On commence le film avec des scènes de vie dignes d’un tableau d’Edward Hopper: un homme et une femme noirs semblent être les seuls protagonistes du restaurant dans lequel ils dînent en ce début de soirée.  C’est leur première rencontre et personne n’imagine la tournure des événements qui suivront.

Queen & Slim n’est pas seulement un film contre les violences policières que subissent les afro-américains, c’est aussi une histoire amour forte et symbolique.

L’austérité du sujet principal (les violences policières) est atténuée par un environnement qui rappelle les années 80 et où les paysages pourraient faire penser à une virée road trip, plutôt qu’à une cavale et une course vers la liberté.

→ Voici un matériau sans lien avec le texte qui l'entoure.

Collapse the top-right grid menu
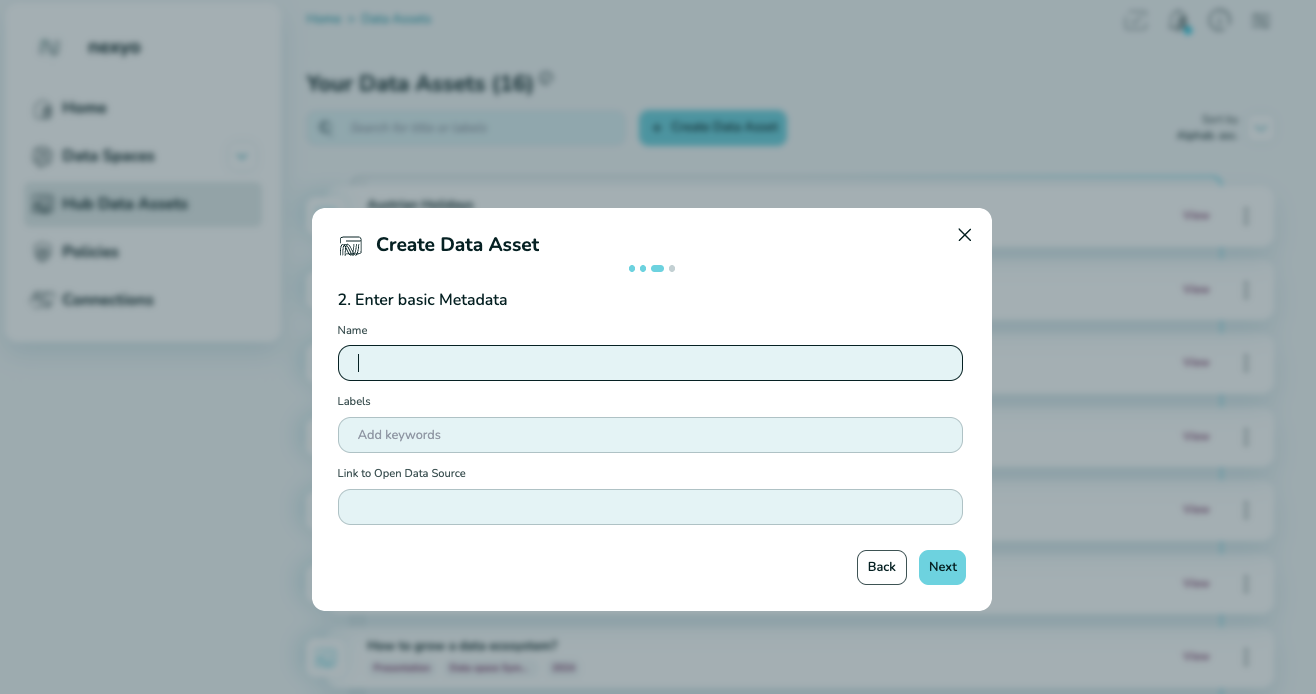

Pour moi, si ce film est un succès, c’est surtout grâce à la beauté dans laquelle on est plongé, une beauté visuelle, tant bien sur les scènes choisies que sur le cadrage, parce qu’on met l’accent sur des portraits et sur l’importance d’une situation (la scène finale par ex). La musique qui accompagne notre couple se fait à coup de Hip Hop et de RNB actuel (Vince Staples, Earthgang etc.) et apporte de la fraîcheur et de la quiétude aux scènes.

J’ai beaucoup aimé ce film, il maintient le spectateur en haleine et nous met en constante tension, au point de se croire dans la même situation que les personnages principaux.